一般に「世界には195カ国ある」とされます。この数字の内訳は次のとおりです。

区分内容
国連加盟国193国際連合に加盟している国
国連非加盟のオブザーバー国2バチカン市国、パレスチナ
合計195一般に使われる数字

196〜197とする説

国としての承認基準は国によって異なります。 台湾やコソボのように、国家として承認する国と承認しない国が分かれている地域があるためです。 これらを含めるかどうかで、196カ国あるいは197カ国とする説もあります。

つまり「世界に何カ国あるか」という問いは、 政治的な承認の問題であって、地理の問題ではありません。 旅行者としては、どの基準を採るかを自分で決めてしまえば十分です。

「行った」の数え方を決める

母数以上に人によってばらつくのが、何をもって「その国に行った」とするかです。 代表的な論点は次のとおりです。

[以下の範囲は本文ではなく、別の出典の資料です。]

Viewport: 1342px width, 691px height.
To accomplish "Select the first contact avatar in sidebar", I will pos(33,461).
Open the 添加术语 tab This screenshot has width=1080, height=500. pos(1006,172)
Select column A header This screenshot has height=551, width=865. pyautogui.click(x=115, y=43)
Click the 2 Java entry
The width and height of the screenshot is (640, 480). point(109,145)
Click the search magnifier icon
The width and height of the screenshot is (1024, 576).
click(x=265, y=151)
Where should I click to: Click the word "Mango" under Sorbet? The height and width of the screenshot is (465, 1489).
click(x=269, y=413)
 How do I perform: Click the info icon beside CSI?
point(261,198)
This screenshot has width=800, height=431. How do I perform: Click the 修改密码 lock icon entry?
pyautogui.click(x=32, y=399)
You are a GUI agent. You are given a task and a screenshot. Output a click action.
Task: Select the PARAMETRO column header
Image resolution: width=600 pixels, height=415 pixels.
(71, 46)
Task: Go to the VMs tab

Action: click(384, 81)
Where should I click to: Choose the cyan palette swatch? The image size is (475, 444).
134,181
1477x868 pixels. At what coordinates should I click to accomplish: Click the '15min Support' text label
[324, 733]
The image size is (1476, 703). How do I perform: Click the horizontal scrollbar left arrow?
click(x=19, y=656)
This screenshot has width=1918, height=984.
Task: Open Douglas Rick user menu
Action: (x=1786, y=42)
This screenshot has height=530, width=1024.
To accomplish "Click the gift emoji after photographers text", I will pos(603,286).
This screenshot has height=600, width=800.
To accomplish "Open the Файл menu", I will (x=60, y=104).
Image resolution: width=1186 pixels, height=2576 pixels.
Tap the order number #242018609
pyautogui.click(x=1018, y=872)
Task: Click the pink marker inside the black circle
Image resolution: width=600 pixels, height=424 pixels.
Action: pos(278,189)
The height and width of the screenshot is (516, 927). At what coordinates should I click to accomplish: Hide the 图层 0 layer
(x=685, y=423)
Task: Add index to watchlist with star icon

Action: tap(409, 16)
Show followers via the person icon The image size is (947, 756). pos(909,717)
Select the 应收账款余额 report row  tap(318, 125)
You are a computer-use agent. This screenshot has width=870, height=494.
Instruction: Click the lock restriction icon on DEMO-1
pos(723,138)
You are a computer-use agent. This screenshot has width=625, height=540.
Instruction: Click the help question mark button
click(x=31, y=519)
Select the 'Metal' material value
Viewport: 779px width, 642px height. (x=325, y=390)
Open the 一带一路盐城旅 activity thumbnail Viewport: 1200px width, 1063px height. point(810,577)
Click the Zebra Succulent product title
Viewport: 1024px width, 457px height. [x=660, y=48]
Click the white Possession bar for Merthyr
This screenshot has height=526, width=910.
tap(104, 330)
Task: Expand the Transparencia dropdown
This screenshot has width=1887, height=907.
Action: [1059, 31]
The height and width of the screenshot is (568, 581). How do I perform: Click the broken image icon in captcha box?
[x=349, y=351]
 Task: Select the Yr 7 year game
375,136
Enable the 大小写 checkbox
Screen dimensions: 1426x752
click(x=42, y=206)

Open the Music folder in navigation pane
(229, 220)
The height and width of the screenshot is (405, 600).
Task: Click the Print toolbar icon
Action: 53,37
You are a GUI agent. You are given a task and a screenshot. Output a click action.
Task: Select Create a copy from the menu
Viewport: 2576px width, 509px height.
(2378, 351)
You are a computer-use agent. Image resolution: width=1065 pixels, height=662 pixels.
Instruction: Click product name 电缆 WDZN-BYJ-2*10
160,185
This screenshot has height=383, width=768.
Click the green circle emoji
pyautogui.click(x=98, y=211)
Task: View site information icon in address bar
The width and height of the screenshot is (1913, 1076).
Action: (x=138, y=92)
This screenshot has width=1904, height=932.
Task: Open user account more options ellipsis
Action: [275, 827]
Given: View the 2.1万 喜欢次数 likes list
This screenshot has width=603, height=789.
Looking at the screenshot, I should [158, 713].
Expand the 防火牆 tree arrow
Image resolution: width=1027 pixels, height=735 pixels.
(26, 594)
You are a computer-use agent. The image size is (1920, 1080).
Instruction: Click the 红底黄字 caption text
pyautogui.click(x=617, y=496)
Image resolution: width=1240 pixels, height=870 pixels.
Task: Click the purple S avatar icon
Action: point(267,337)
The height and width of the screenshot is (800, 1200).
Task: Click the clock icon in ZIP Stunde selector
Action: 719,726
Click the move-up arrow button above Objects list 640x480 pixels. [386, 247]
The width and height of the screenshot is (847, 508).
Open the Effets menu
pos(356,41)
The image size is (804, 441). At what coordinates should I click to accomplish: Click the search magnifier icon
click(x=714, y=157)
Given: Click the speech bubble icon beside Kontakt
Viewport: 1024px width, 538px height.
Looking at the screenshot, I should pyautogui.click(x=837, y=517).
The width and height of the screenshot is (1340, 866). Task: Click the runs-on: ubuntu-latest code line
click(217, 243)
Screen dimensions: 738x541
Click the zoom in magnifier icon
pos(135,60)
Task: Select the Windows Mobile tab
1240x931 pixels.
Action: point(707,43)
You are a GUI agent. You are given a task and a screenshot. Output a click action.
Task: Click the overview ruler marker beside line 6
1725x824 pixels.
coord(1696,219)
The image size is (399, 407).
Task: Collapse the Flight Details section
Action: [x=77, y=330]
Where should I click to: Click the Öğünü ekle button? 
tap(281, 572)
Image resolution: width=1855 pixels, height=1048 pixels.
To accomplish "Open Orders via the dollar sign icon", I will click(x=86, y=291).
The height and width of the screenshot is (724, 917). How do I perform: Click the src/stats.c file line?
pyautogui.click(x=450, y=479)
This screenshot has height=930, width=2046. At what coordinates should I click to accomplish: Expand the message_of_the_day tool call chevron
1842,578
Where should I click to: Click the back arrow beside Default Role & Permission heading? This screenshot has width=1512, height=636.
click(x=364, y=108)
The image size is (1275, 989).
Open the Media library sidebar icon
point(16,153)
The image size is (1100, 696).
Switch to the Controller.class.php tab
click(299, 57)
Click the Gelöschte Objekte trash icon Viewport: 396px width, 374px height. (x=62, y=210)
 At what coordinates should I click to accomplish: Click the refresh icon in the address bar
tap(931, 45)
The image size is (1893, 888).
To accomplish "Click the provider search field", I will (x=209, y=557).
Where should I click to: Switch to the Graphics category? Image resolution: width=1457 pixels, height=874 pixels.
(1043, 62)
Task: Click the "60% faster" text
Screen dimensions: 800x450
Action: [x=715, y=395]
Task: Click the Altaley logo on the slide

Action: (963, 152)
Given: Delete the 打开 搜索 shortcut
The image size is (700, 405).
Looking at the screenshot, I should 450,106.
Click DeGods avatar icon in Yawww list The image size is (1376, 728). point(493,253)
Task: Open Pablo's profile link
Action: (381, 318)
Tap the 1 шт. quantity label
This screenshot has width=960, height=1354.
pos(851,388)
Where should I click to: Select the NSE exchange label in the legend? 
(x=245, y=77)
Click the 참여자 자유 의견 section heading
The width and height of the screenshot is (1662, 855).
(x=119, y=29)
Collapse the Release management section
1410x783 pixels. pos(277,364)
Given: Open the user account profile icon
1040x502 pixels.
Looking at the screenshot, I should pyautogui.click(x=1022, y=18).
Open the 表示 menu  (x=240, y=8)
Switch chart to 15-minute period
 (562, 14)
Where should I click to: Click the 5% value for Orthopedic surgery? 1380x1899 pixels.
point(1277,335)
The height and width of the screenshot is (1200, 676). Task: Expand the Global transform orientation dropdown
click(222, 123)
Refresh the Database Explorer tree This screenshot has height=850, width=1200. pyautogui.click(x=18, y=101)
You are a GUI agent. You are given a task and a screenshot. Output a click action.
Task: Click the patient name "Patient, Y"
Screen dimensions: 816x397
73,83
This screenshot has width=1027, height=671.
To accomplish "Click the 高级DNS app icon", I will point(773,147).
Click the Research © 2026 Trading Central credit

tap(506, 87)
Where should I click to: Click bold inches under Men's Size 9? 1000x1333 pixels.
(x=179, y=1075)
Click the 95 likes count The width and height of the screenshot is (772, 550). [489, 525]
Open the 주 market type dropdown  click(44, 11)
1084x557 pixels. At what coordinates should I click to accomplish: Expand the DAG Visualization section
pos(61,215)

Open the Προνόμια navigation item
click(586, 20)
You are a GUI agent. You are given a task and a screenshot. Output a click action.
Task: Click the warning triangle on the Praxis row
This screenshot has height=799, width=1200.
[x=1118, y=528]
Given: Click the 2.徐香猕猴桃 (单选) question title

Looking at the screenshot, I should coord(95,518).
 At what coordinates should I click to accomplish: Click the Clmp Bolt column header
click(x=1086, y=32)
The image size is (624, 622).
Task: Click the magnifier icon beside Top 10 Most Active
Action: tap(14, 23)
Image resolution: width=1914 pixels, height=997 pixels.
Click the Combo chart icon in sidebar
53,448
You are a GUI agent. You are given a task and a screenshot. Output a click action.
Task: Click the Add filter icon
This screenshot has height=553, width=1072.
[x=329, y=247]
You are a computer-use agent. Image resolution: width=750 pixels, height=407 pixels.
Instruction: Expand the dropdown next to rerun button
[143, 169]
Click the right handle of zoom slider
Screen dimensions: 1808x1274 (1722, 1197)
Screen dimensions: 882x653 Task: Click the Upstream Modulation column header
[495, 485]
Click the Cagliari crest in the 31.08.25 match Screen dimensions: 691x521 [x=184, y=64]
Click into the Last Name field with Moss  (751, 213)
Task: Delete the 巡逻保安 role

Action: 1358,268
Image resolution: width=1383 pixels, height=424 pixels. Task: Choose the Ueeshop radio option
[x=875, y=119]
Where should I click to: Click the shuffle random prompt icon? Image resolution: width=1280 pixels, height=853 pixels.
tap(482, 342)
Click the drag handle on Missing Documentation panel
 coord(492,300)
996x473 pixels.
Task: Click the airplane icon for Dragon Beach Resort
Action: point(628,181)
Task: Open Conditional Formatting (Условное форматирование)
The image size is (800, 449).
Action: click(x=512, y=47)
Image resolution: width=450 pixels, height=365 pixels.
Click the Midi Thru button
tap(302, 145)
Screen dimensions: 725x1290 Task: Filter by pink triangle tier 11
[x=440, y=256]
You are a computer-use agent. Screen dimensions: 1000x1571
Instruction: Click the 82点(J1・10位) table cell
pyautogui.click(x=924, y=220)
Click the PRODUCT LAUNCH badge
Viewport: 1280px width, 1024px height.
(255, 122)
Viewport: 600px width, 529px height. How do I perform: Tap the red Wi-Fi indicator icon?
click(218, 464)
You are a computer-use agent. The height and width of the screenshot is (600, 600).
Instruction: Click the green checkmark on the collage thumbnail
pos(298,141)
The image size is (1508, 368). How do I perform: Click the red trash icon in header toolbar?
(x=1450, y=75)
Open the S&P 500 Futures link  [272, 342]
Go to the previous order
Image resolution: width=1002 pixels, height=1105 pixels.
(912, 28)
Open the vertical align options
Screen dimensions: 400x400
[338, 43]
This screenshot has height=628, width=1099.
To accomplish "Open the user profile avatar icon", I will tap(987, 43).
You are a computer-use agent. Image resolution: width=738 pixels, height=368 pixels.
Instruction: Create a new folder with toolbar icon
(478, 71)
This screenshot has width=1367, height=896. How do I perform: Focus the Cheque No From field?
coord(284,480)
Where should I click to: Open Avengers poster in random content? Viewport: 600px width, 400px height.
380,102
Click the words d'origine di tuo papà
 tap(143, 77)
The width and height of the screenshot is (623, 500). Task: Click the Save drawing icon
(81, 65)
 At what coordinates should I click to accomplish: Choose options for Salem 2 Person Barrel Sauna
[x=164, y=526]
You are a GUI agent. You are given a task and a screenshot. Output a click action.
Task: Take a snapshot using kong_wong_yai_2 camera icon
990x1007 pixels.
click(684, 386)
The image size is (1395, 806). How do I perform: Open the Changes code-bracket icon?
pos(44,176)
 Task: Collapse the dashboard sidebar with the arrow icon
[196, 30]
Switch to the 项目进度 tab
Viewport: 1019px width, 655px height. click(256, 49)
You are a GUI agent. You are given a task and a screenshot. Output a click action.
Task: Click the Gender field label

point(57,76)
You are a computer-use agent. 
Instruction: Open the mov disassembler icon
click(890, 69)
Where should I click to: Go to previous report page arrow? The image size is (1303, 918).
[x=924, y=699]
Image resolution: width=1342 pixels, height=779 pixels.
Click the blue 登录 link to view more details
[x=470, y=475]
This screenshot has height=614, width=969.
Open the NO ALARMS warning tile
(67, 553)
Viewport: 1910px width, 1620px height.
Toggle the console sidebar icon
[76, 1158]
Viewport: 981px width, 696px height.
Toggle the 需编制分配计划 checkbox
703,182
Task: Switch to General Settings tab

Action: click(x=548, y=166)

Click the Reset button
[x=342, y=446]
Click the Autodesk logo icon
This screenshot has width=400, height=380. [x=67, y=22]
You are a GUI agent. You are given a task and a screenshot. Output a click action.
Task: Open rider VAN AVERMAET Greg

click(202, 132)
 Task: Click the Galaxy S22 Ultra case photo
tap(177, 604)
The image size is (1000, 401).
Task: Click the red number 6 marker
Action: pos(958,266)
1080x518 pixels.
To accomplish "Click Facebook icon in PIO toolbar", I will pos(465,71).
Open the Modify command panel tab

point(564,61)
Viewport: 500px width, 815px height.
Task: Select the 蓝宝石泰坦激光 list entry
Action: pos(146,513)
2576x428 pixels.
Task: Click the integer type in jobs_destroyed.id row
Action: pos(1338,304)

  • 空港でのトランジットは数えるか(入国審査を通っていない場合)
  • 陸路で国境を跨いだだけで数えるか
  • 宿泊しないと数えないとするか
  • 海外領土や自治領(グアム、香港など)を別に数えるか
最初に自分ルールを決めておく

どの基準でも構いませんが、旅の途中で基準を変えると数え直しが発生します。 出発前に決めて、記録の付け方も揃えておくと後で困りません。 「入国スタンプが押された国だけ」というのは、判定が明確で扱いやすい基準です。

世界一周で回る国数の目安

世界一周航空券を使った一般的な行程では、訪問国数は30カ国前後が一つの目安になります。 航空券の区間数に上限(一般に最大16区間)があるためで、 それ以上に増やす場合は陸路移動の比率を上げることになります。

逆に言えば、国数を増やしたいなら航空券ではなく陸路の設計が鍵です。 ルート設計の考え方はルートの決め方を参照してください。

100カ国を効率よく回るには

100カ国は、想像されるほど高いハードルではありません。 国が密集している地域を選べば、短期間で数を伸ばせます。

国が密集している地域

地域特徴
ヨーロッパ陸続きで、1日に2〜3カ国またげる(ベネルクス、バルカン半島など)
カリブ海島ごとに国が分かれており、クルーズや周遊フライトで一気に稼げる
太平洋島嶼国フィジー、トンガ、サモアなど、1回の周遊で複数国
中東・湾岸UAE、カタール、バーレーンなど近距離で移動しやすい

効率を上げる方法

  • 陸路の国境越えを使う — バスや鉄道で午前A国、午後B国という日程が組める
  • LCCのハブ空港を起点にする — 周辺国を短期間で往復できる
  • ビザなし・到着ビザの国を先に消化する — 手続きの待ち時間が発生しない(ビザの調べ方
  • 世界一周航空券で大陸間だけ押さえる — 近距離は現地手配に回す(世界一周航空券
国数を目的にすると旅の性格が変わる

国境を跨ぐこと自体が目的になると、1カ国あたりの滞在時間は必然的に短くなります。 「多くの国を見る旅」と「深く滞在する旅」は両立しません。 どちらを取るかで、ルートも予算も期間も変わります。 先に決めておくと、あとで行程を組み直さずに済みます。